:: WHAT THE TASK ASKS ::
The line containing "Where should I click to: Select" and every line after it, through the last one below: output exactly these and nothing else.

:: Dataset entries ::
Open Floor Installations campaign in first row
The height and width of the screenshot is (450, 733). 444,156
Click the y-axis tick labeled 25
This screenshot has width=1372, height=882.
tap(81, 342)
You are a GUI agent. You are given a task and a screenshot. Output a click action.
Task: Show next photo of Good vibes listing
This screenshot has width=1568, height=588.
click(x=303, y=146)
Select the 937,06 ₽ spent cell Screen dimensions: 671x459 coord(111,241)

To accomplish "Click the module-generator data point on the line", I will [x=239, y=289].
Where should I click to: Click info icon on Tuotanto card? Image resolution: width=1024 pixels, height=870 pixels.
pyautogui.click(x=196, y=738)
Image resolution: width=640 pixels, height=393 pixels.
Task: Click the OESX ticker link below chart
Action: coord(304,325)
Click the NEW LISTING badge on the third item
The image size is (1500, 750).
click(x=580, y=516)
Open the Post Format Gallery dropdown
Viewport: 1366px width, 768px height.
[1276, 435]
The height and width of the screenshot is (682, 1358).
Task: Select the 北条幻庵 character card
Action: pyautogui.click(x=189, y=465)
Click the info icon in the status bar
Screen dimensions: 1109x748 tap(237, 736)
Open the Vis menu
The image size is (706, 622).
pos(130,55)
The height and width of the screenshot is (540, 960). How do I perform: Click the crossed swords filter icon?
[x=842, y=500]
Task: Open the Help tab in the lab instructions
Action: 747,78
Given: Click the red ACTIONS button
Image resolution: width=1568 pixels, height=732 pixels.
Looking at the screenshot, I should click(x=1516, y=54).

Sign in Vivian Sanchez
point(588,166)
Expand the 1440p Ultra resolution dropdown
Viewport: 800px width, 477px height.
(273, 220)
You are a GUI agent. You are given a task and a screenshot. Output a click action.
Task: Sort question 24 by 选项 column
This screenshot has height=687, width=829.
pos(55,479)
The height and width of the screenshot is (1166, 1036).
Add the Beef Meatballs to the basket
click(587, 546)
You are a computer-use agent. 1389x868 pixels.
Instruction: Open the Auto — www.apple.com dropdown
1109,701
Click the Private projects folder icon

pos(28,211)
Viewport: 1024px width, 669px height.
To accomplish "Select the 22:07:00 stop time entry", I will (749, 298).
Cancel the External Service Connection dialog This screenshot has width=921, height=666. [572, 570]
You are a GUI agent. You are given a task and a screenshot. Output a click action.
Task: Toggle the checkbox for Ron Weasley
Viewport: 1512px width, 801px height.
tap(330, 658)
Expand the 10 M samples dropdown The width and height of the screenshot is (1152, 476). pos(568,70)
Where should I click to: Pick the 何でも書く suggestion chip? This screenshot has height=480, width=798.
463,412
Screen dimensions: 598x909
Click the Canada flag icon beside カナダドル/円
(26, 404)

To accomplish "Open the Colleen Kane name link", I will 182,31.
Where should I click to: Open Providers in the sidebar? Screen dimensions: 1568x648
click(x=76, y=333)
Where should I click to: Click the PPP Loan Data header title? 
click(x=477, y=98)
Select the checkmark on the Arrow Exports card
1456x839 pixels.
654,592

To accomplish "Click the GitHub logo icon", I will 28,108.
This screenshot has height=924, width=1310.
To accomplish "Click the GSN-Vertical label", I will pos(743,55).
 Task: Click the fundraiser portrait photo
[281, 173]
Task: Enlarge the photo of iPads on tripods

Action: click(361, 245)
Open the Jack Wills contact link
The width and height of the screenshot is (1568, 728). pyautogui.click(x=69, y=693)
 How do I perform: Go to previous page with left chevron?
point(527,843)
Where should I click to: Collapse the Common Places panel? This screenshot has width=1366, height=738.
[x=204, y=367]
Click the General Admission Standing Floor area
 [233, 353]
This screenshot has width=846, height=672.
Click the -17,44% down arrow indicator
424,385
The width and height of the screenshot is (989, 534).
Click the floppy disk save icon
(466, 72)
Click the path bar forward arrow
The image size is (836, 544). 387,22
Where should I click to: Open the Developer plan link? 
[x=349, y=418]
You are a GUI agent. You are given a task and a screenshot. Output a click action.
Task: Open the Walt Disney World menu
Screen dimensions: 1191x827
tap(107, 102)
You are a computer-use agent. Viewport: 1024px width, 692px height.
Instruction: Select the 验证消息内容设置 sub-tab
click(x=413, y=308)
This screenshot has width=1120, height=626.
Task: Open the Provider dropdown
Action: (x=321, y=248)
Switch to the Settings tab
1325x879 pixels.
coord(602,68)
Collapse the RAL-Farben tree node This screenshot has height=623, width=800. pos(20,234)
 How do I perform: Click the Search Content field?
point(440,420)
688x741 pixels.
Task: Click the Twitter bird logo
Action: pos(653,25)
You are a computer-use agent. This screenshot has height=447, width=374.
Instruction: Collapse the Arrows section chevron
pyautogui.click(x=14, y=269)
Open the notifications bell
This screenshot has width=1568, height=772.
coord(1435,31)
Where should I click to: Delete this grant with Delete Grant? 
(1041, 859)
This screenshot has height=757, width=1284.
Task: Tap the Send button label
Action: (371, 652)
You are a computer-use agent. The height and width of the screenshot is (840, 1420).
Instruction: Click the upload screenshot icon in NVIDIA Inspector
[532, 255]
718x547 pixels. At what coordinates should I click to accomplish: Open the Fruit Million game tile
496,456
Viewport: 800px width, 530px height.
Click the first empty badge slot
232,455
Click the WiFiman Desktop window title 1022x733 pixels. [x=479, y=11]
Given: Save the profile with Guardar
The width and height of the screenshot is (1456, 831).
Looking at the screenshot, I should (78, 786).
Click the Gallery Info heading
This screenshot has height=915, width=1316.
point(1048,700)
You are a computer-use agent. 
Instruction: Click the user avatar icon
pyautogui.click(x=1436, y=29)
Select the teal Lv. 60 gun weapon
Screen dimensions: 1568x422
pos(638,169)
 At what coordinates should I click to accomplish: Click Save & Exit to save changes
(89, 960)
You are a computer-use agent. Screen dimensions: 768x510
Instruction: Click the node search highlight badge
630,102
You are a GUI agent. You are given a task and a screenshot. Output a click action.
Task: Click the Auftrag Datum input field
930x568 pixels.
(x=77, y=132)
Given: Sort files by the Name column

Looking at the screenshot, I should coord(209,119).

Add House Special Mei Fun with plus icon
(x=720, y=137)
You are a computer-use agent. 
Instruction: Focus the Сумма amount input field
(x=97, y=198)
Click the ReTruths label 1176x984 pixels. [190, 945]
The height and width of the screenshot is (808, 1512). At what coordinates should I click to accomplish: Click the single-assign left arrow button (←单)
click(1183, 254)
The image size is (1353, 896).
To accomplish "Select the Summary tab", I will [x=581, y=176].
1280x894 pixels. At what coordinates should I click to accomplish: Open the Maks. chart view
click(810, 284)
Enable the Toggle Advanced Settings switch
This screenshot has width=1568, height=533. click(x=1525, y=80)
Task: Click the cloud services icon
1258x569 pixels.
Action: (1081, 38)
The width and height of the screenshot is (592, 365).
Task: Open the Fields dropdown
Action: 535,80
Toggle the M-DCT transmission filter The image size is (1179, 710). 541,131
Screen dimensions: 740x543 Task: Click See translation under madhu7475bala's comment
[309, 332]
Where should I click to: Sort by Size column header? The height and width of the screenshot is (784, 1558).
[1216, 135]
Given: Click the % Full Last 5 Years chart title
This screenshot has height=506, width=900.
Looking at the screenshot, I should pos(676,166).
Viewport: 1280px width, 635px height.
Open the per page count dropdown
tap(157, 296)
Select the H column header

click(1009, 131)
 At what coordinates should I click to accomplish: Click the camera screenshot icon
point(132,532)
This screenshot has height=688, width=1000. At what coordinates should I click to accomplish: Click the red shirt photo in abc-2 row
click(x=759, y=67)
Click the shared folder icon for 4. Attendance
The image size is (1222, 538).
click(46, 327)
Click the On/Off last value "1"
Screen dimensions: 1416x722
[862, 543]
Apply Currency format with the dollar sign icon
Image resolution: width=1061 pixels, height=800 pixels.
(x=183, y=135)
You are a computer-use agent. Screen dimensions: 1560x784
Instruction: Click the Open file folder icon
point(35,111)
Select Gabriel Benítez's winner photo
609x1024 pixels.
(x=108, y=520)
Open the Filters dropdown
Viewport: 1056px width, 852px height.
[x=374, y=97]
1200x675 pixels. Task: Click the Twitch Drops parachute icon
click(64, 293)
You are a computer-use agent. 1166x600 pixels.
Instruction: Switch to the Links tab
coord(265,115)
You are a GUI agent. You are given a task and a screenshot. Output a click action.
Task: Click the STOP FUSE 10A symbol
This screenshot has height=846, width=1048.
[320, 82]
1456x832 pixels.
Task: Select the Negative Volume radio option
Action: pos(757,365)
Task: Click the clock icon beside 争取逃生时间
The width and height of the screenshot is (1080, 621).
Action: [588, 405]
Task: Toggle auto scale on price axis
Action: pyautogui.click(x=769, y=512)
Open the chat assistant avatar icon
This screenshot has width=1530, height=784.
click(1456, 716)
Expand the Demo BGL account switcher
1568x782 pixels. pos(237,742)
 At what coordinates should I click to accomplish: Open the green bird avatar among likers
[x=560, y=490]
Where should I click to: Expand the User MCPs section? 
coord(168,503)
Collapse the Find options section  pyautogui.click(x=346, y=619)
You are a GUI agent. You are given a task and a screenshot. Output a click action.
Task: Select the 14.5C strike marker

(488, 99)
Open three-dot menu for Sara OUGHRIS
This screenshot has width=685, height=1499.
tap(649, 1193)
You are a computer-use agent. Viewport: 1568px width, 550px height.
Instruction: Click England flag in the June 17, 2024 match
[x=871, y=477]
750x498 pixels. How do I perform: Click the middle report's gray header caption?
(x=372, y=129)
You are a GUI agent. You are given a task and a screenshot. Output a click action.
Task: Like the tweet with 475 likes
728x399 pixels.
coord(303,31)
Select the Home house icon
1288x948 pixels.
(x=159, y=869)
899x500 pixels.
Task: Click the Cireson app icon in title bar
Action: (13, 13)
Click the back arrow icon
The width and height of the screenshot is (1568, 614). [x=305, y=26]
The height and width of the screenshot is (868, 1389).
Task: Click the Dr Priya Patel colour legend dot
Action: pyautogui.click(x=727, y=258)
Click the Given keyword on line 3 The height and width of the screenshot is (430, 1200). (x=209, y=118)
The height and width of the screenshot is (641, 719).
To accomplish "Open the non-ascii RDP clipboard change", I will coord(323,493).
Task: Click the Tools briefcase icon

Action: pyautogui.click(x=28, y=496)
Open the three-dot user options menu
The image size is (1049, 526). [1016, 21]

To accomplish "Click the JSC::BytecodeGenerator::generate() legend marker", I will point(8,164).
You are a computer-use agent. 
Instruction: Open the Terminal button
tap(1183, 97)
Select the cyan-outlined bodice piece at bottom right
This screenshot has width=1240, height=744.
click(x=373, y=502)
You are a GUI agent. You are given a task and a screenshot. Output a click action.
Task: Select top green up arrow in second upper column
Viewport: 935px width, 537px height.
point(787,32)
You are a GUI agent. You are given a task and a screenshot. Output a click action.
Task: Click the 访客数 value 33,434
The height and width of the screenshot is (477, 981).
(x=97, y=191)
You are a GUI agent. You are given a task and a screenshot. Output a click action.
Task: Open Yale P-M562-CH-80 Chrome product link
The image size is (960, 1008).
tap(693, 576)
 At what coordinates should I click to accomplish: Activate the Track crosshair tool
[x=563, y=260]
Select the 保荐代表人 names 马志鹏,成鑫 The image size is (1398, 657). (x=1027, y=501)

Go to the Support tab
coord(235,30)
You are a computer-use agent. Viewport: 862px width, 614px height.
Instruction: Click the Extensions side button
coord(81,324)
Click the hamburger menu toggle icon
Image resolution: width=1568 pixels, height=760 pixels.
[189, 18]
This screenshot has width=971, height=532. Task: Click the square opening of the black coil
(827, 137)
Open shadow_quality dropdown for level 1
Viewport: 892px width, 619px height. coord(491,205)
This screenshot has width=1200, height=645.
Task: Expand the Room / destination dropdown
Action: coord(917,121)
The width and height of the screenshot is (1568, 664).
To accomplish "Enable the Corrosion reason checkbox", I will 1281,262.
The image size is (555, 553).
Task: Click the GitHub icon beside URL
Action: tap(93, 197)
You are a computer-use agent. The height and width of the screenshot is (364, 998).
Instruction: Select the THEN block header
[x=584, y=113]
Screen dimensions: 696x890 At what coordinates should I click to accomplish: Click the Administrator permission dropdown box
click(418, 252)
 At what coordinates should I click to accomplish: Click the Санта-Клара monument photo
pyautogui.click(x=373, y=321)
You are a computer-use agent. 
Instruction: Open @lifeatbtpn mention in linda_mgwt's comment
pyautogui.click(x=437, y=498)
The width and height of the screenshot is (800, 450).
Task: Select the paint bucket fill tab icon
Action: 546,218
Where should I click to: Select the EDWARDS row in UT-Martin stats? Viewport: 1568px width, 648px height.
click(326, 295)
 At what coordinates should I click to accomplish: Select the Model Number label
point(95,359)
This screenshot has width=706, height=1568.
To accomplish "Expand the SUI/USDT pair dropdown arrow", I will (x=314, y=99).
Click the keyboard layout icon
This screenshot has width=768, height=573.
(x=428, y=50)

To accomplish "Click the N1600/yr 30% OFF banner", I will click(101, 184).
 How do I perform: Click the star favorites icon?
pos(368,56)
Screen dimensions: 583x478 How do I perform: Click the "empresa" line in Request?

:: SOLUTION FOR THIS EXERCISE ::
Where should I click to: Select the EDWARDS row in UT-Martin stats? Viewport: 1568px width, 648px height.
click(326, 295)
 At what coordinates should I click to accomplish: Select the Model Number label
point(95,359)
This screenshot has width=706, height=1568.
To accomplish "Expand the SUI/USDT pair dropdown arrow", I will (x=314, y=99).
Click the keyboard layout icon
This screenshot has width=768, height=573.
(x=428, y=50)

To accomplish "Click the N1600/yr 30% OFF banner", I will click(101, 184).
 How do I perform: Click the star favorites icon?
pos(368,56)
Screen dimensions: 583x478 How do I perform: Click the "empresa" line in Request?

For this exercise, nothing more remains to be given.